Male Infertility

Male partners are the sole cause of infertility approximately in about 35% of infertile couples. 

Causes of Male Infertility:

  • Abnormal sperm production or function
  • Problems with the delivery of sperm due to sexual problems, such as erectile dysfunction, premature ejaculation, ejaculatory incompetence , retrograde ejaculation; or blockage of the part of the testicle that contains sperm (epididymis) or scarring from genital infections.
  • General health and lifestyle issues, such as poor nutrition, obesity, stress, or use of alcohol, tobacco and drugs.
  • Overexposure to certain environmental hazards and toxins, such as pesticides, lead, paint, radiation, radioactive substances, mercury, benzene, boron, and heavy metals.
  • Ageing Male. Men older than age 40 may be less fertile than younger men.

Diagnosis of Male Infertility

  • General physical examination
  • Semen analysis
  • Hormone testing
  • Doppler evaluation of the testis and Trans rectal Ultrasound.

Treatment of Male Infertility

Simple lifestyle changes.

General sexual problems. Addressing impotence or premature ejaculation can improve fertility.

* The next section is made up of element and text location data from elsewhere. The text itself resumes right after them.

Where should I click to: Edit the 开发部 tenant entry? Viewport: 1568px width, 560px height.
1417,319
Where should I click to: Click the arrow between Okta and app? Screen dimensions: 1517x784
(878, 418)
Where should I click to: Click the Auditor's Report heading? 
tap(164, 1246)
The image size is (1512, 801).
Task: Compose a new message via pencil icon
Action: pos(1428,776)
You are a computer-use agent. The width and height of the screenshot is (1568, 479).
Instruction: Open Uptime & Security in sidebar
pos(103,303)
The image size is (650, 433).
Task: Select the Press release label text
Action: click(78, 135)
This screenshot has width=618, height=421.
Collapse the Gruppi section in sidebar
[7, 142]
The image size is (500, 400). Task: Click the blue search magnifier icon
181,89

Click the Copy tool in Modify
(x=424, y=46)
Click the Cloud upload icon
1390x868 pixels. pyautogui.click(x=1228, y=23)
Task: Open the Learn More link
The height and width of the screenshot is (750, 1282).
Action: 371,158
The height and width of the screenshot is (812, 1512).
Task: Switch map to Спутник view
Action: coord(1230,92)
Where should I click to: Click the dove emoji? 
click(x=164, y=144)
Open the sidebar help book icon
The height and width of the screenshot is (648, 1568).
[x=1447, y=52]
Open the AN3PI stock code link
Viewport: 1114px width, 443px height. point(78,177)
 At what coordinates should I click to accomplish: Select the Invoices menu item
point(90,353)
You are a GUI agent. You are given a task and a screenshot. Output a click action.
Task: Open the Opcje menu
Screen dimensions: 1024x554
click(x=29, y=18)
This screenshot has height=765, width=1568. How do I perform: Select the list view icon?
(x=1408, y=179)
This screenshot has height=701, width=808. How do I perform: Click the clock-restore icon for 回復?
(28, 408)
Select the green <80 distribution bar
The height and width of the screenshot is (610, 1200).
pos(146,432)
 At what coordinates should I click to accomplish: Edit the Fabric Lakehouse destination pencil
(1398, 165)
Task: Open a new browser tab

Treatment for these problems often is primarily with medication or behavioural approaches, though mechanical and surgical treatment are sometimes effective.

In low sperm counts:

Hormonal treatment is needed usually in 5% of men. Other treatments include surgical treatment of varicocele, ejaculatory duct incisions and sperm concentration methods through electro ejaculation.

In absent sperms:

The following treatment procedures are used in absent sperms:microsurgical bypass operations, micro epididymal sperm aspiration (MESA) and Bilateral testicular biopsies.

Therapeutic donor insemination (TDI) is a sound option for many causes of male infertility.

This treatment is carried out in cases of irreversible azoospermia, severe oligospermia, poor motility and abnormal morphology of sperm.Other cases include reproductive option after radiation or chemotherapy, severely Rh-sensitized and Rh-negative women with an Rh-positive partner.

Medical Management

Roshini Androcare Centre ensures that individual care and consistent progress is available for its patients. We facilitate treatments and medication to assure that appropriate medical care is provided from the very beginning till the end of the treatment.

Surgical management

Surgical sperm retrieval is indicated when there is no sperm in the ejaculate (azoospermia). This can result from an obstruction in the reproductive tract (obstructive azoospermia) or due to lack of sperm production (non obstructive azoospermia). Obstructive azoospermia may be due to failure of the sperm passages to develop blockage of the tubes transporting the sperm (due to infection or due to surgical blockage of the vas following the male sterilization). Surgical sperm retrieval techniques enable the urologist to recover sperm directly from the epididymis or even the testes of men with obstructive azoospermia so that the sperm can then be used to fertilize eggs by ICSI. The extra sperm and testicular tissue can be frozen for future attempts.

Sperm retrieval

  • Reproductive Surgery (micro Surgery)
  • Surgical sperm retrieval can be achieved by: PESA
  • Percutaneous Epididymal Sperm Aspiration (PESA)
  • Microsurgical Epididymal Sperm Aspiration (MESA)

Microsurgical epididymal sperm aspiration is performed as an open operation under the operating microscope. Individual tubules of the epididymis are isolated and micropuncture aspiration is taken. This approach has the advantages of reliable retrieval of large numbers of epididymal spermatozoa that can be readily frozen and thawed for subsequent attempts at fertility. Since MESA involves direct retrieval of spermatozoa from the epididymal tubule, it minimizes the contamination of the epididymal fluid by blood cells, which may affect spermatozoa fertilizing capacity during the IVF.

Testicular Sperm Aspiration (TESA)

Testicular fine-needle aspiration of the testis is done for the recovery of spermatozoa. Percutaneous puncture and aspiration of the testis can be performed using a 21-23-gauge needle connected to a 20cc syringe.

Testicular Sperm Extraction (TESE)

Under local or general anaesthesia, sperm retrieval is effected using an open testicular biopsy technique.